Book Review: Indie Spritualist by Chris Grosso
Indie Spiritualist is the first book from Chris Grosso, a multi-faith, multi-disciplinary chap who runs a website of the same name. I say multi-faith in that much of Chris’ belief system has been formed by many different religious and spiritual traditions as he has taken the approach of seeing what fits or doesn’t fit for him. I say mult-disciplinary in that Chris can be described in many ways – musician, writer, tattooed dude, skateboarder, recovering addict, super-fan of all kinds of musical styles, husband, father, brother … and on and on. The guy is diverse. These interests all form the crux of the book which is a compilation of short stories relating his journey both as a recovering addict, as well as someone who has worked with intense suffering only to then embark on a path of self-inquiry and spiritual inquisitiveness to discover a more meaningful life.
The book recounts Chris’ journey – all of the pain, suffering, low times and serious issues with addiction. His journey was a cycle of detention, detox, rehab, release, suffering and repeat on a path littered with some scary, dark places. He hit rock bottom and yet was able to discover and tap into the wisdom to know that a new way was necessary in order for his survival.

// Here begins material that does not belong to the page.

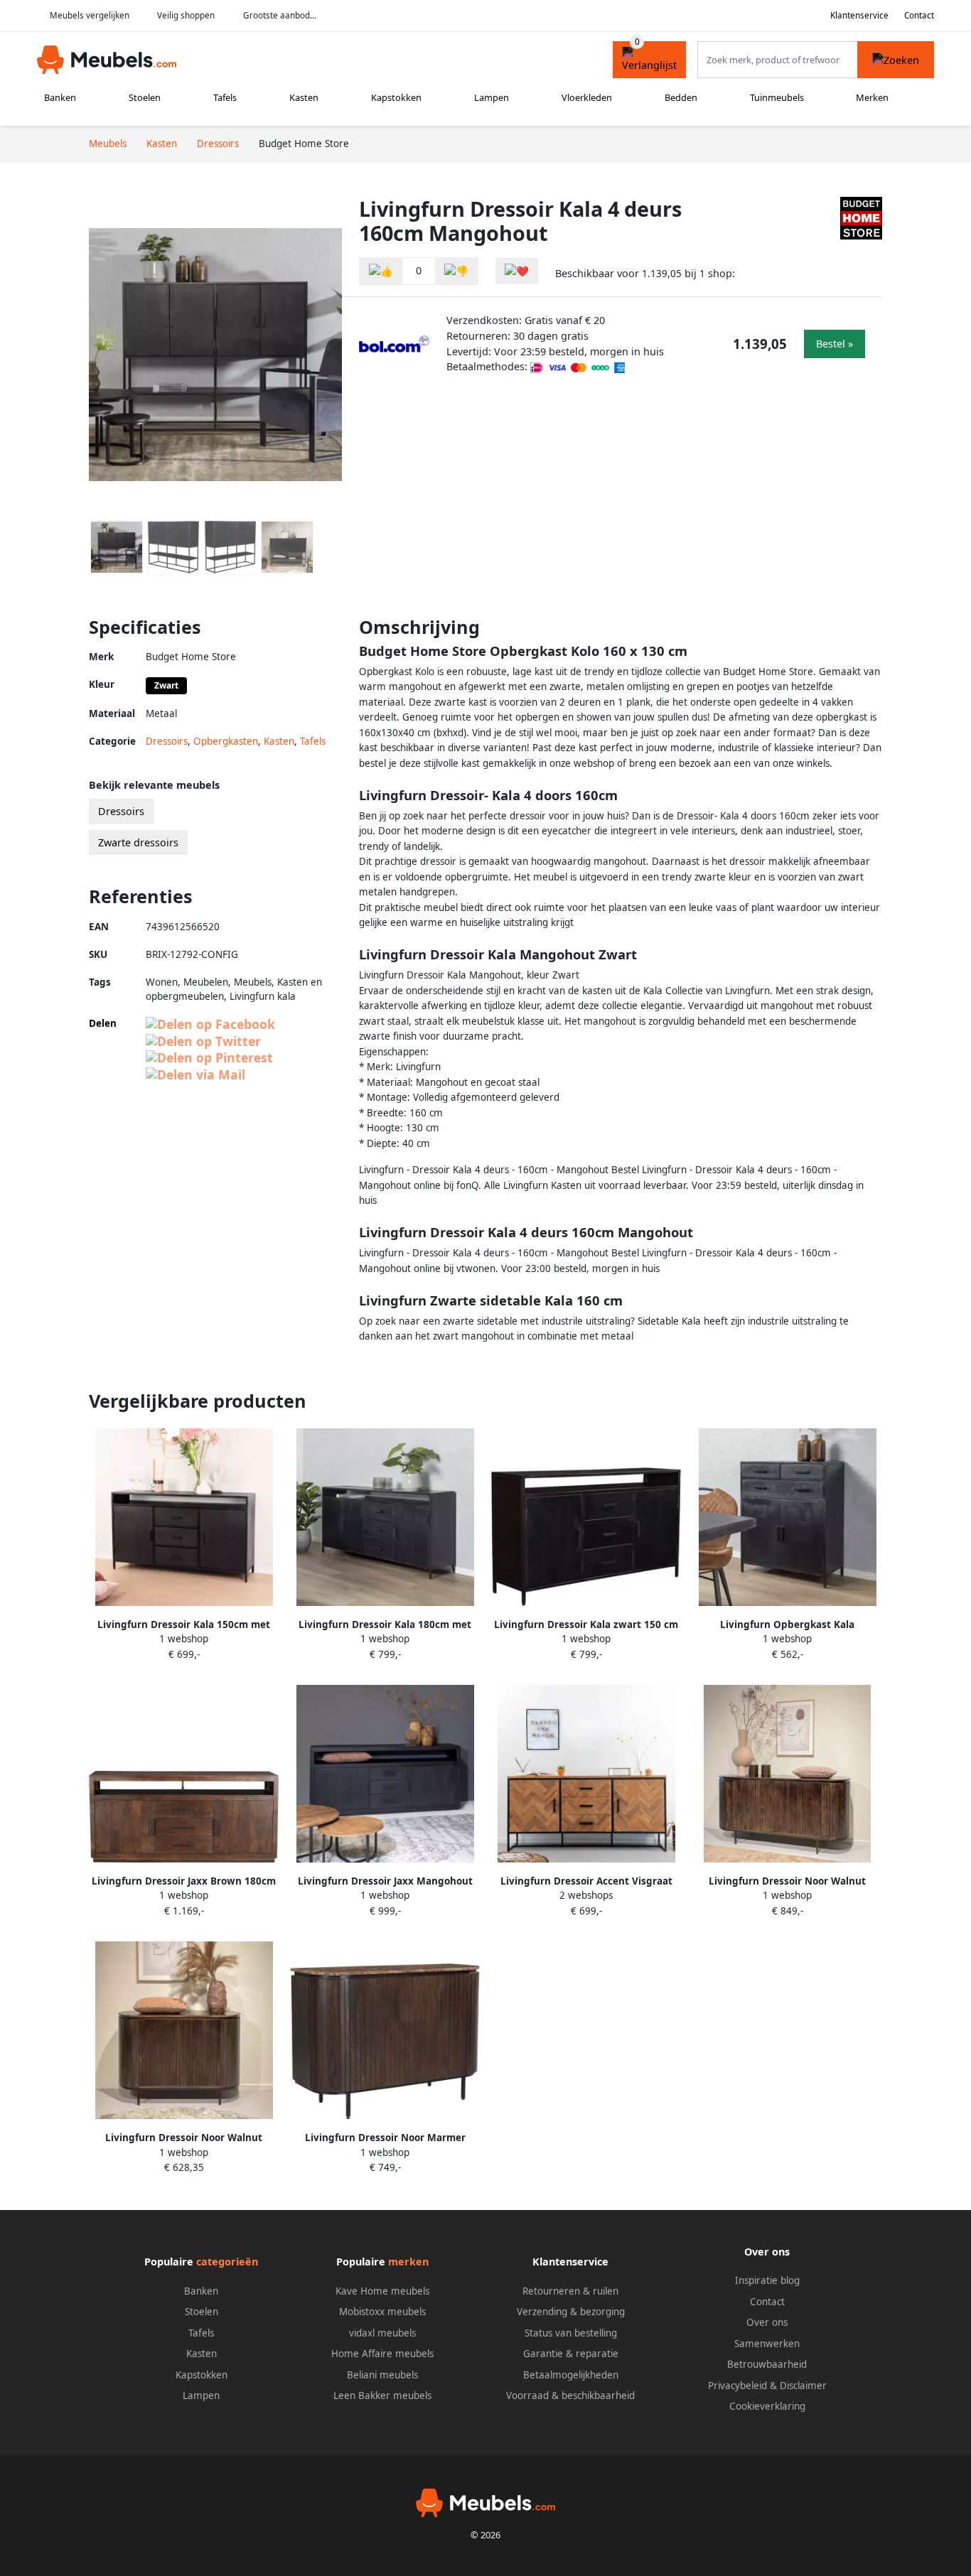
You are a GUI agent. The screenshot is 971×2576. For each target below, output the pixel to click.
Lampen (491, 97)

Don’t be fooled. ‘Indie Spritualist’ isn’t all doom and gloom though. There is a brightness and a humour within the pages which comes from Chris’ personality and his unique and somewhat self-effacing voice. He is a humble fellow and conveys his personal joys with the same attention to detail and integrity as those of his lowest and most embarrassing experiences. It is an unflinching look at both the beauty and the grotesque and is a brave work in this respect.
The book speaks to those who aren’t really into the new-agey approach which made it right up my alley. It is an accessible spiritual book for both youth and those who are young at heart. Be warned, there’s quite a bit of reference made to bands, authors and films and not to suggest that this book may not be everyone’s cup of tea, but it’s truly going to resonate for those who are familiar with alternative culture in some way. If you don’t know who Slayer, Jason Voorhees, Bukowski or 108 are, you might not be quick on the uptake for getting a few of the references.
‘Indie Spiritualist’ is about recovery. self inquiry and how to live an authentic life. Chris’ approach is to encourage readers to find their own path and roll their own spirituality, rather than adopt something that doesn’t speak to them. No bullshit. No dogma. He shares many of the teachings that resonate with him as well as recounts experiences and mentors that helped him on his spiritual path.
Of all of the chapters, the one where he speaks to his heart connection with Ram Dass is the one that stands out to me as the most profound and where Chris’ connection with a spiritual teacher shines through. I would have enjoyed a larger section of the book being devoted to the teachers and books that influenced Chris in one area rather than appearing in unrelated short stories, but that’s just me and my anal-retentive style manifesting itself. Also, as a Buddhist, I would have liked to have seen a dictionary of terms given that there was a bit of lingo that was outside of my personal framework. Perhaps the intention is to inspire the reader to go and do some spiritual seeking and research, but for those who are already dedicated to a particular tradition, it would have been useful to have some of these definitions available. Again, that may be my anal-retentitiveness speaking as well as a bit of laziness (we all have our weaknesses right?).
An interesting feature of the book is the inclusion of links to Chris’ original music, several You Tube clips and a great list of suggestions on books, movies, music and practices that he’s into. I really liked this multi-media approach and found that it added much to the experience and helped to discover more about Chris Grosso – both past and present. (This aspect of the book negates my previous mention of wanting a glossary of spiritual terms as the multi-media bits really spoke to a universal language).
‘Indie Spiritualist’ is an important addition to the modern-day spiritual bookshelf in that it provides a glimpse into the journey of someone who isn’t just practicing from one spiritual tradition, such as Noah Levine and Brad Warner (fellow Buddhists), but the journey of Chris Grosso, who is unabashedly a multi-faith practitioner sampling and cultivating wisdom from many spiritual traditions. It’s not preachy, but rather demonstrates how he has found his own path and he encourages readers to try the same approach for themselves. He has a warmth and a passion for sharing his story and this comes through within Indie Spiritualist. His goal of helping individuals accept and love themselves as well as to break free from suffering is essential in our world and I’d encourage you to either read the book or gift it to someone who is currently seeking a new way of breaking free from addiction, despair or of embarking on their own path of self-discovery.
So much of his story resonated with my personal journey and just as Chris mentions in the book how much he enjoys meeting and hearing about those spiritual practitioners who may not fit the mold of the ‘peace, love, long-haired hippy spiritual practitioners’ but rather are into loud music, black band t shirts and skateboarding, I felt the same kinship in reading his book. Chris is very humble and self-effacing but he should be very proud of this book. I look forward to reading more from him both on his website and hopefully in future books.
*Also, I had no idea that Krishna Das was in Blue Oyster Cult. I have to thank this book for this illuminating fact!